The most significant monopoly granted by the Crown from an intellectual property standpoint was the one given to the Stationers Company. In 1557, the Stationers were given a monopoly over printing in all of England. The Stationers Company was not a “company” so much as a guild. There was no stock to be owned. There were only positions of power to be attained within the guild. The guild was comprised primarily of bookbinders, booksellers, and printers,[37] although text writers and lymners (or illustrators) also played a role.[38]

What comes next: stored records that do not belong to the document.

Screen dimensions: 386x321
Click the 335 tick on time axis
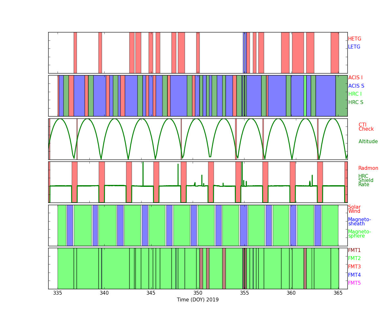tap(58, 293)

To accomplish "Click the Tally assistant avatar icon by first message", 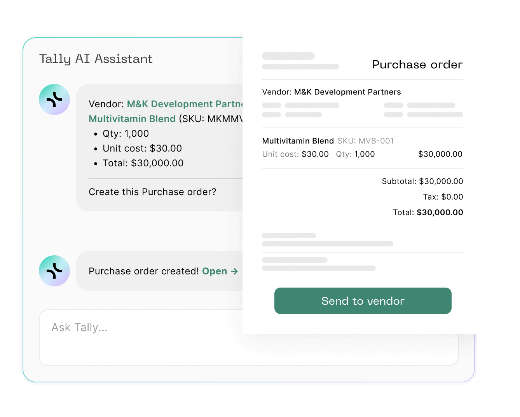I will coord(54,99).
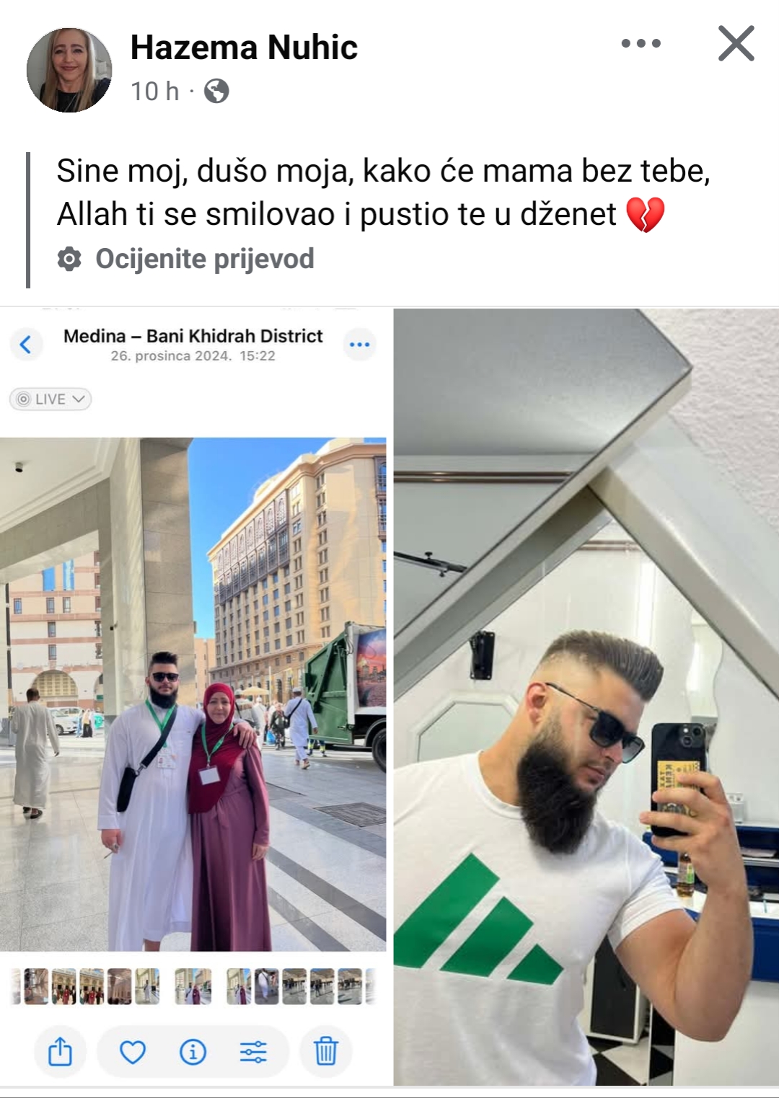Tap the share icon below the photo
The height and width of the screenshot is (1098, 779).
60,1052
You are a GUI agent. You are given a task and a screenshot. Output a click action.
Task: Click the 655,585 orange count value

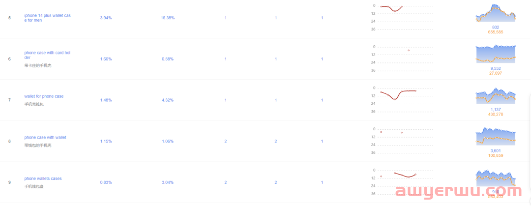496,32
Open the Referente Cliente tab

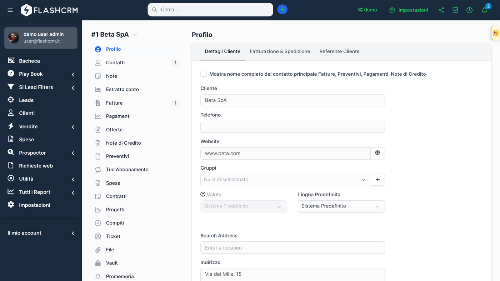coord(339,51)
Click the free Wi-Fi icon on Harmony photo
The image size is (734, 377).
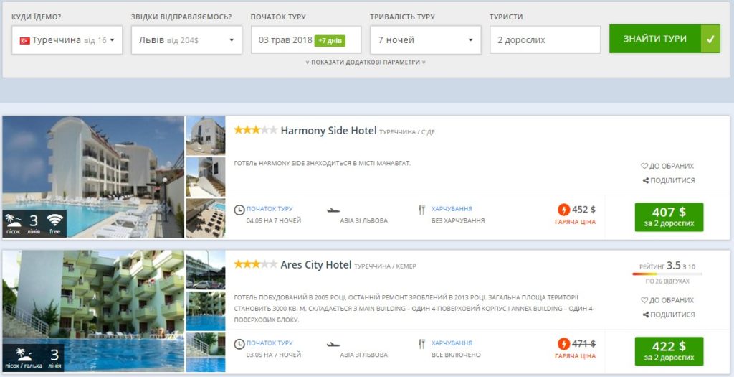coord(54,220)
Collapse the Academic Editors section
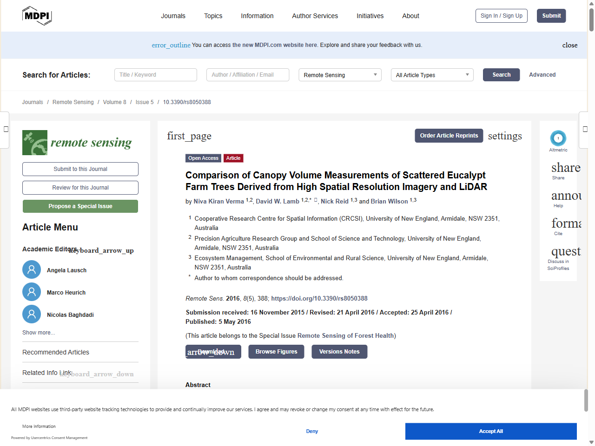This screenshot has height=446, width=595. (x=101, y=250)
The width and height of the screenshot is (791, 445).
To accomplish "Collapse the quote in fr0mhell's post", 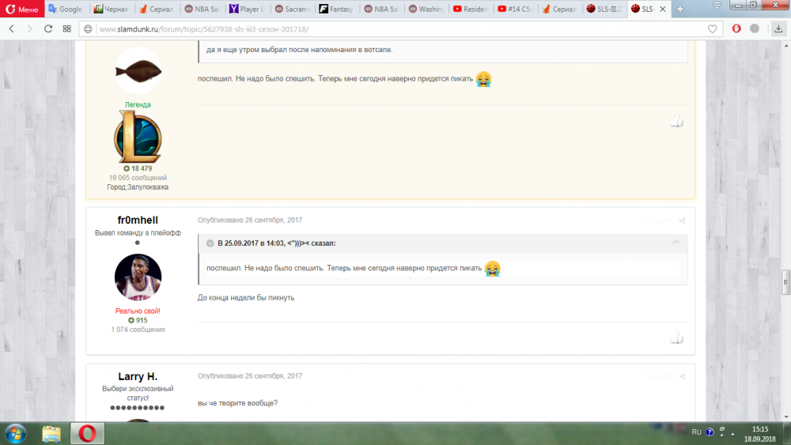I will tap(210, 243).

At the head of the Stationers Company was the master, the principal officer. Below him were the upper and under warden. The master and wardens were given plenary powers of search at any time “in any place, shop, house, chamber, or building of any printer, binder or bookseller whatever […] for any books or things printed, or to be printed, and to seize, take, hold, burn, or turn to the proper use of the foresaid community.”[39] The master and upper and lower wardens were elected from the “Court of Assistants” and held their positions for a year.
The Court of Assistants was the real seat of power. They arbitrated disputes, collected dues, and decided admittance into the Company. They were supposed to be elected from the general body of the Company, which included apprentices and yeomanry, for a limited term, but in 1557, the year the Stationers were granted their monopoly, nine of the most senior members of the Company formed a court of eighteen assistants. They took control and membership in the court became for life unless the member was formally dismissed or retired.[40]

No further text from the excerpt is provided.